Eine Zumutung, die Menschenleben rettet – so sieht Jens Spahn die von ihm bevorzugte Widerspruchslösung. Eine Zumutung, weil dabei von den Bürgern verlangt wird, dass sie sich in Sachen Organspende entscheiden. Dafür oder dagegen – das stünde ihnen offen. Eigentlich kann das doch nicht zu viel sein, wenn es um die Rettung von Menschenleben geht. Da hat der Gesundheitsminister schon recht. Trotzdem ist seine Neuregelung der Organspende im Bundestag gescheitert. Und man kann auch verstehen warum.
Zu groß ist weniger die Zumutung, sich entscheiden zu müssen. Zu groß ist vielmehr die Ungewissheit, ob dadurch auch Organspender wider Willen unters Messer kommen.
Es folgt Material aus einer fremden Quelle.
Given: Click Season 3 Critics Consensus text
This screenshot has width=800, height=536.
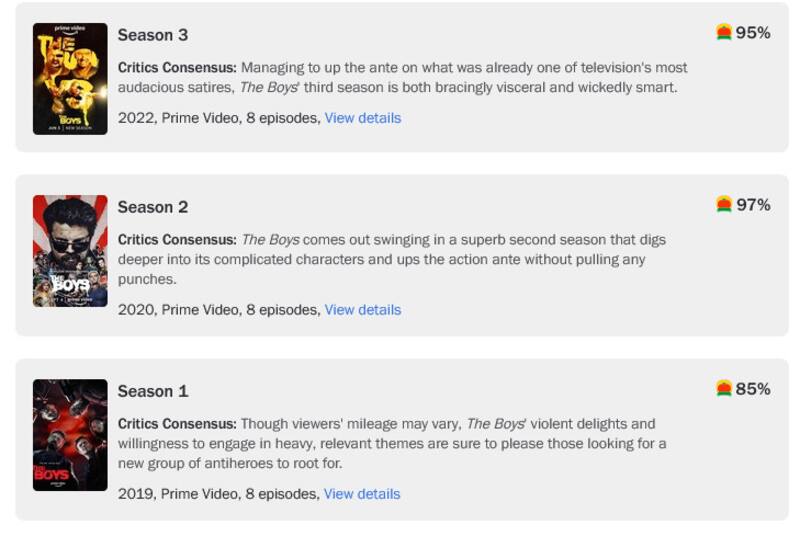Looking at the screenshot, I should coord(402,78).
Menschen, an denen die Diskussion um das Thema Organspende einfach vorbei gegangen ist – weil sie gerade andere Dinge im Kopf haben, weil sie sich nicht für Politik interessieren, oder weil sie die deutsche Sprache nicht gut genug sprechen, um solche Diskussionen nachvollziehen zu können.
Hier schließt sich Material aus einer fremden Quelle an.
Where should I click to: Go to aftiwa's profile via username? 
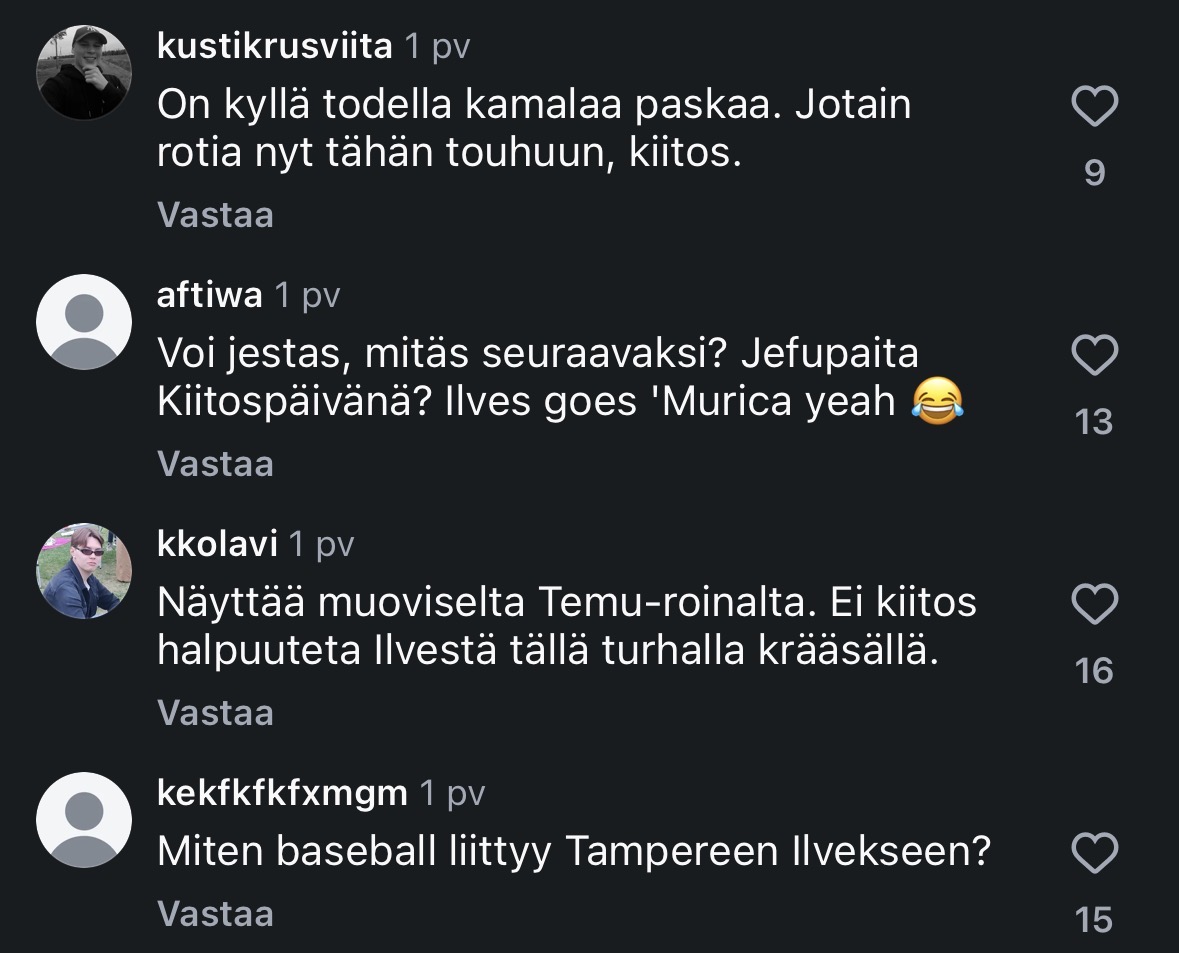click(210, 295)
Dass das durchaus vorkommen kann, leuchtet wohl den meisten ein. Bei der Widerspruchslösung würden sie zu Organspendern, weil sie nicht aus eigenem Antrieb widersprochen haben.
Deshalb, nicht weil man kein Herz hätte für die 9000 Menschen, die in Deutschland auf ein Spenderorgan warten, fiel die Entscheidung im Bundestag zurecht so aus, wie sie ausfiel.
Arbeitsauftrag für ein besseres Modell
Letztlich ist das Votum der Abgeordneten vor allem eins: ein Arbeitsauftrag, sich ein besseres, ein ethisch einwandfreieres Modell auszudenken, das es dennoch schafft, dass sich mehr Menschen dazu entschließen können, mit ihren Organen nach ihrem Tod anderen Menschen ein Weiterleben zu bescheren. Die sogenannte erweiterte Entscheidungslösung, für die sich der Bundestag nun ausgesprochen hat, ist dafür ein guter Anfang.
Wirklich ändern an der derzeit niedrigen Spendebereitschaft wird sie aber nur etwas, wenn die Gelegenheiten zur Ansprache genutzt werden. Und wenn es gelingt, den Bürgern ihre Ängste vor der Organspende zu nehmen.
Zumindest etwas Positives hat die Spahn-Intiative übrigens bereits erreicht: Viele Menschen haben sich mit dem Thema auseinandergesetzt. Der erste Schritt für eine mündige Entscheidung.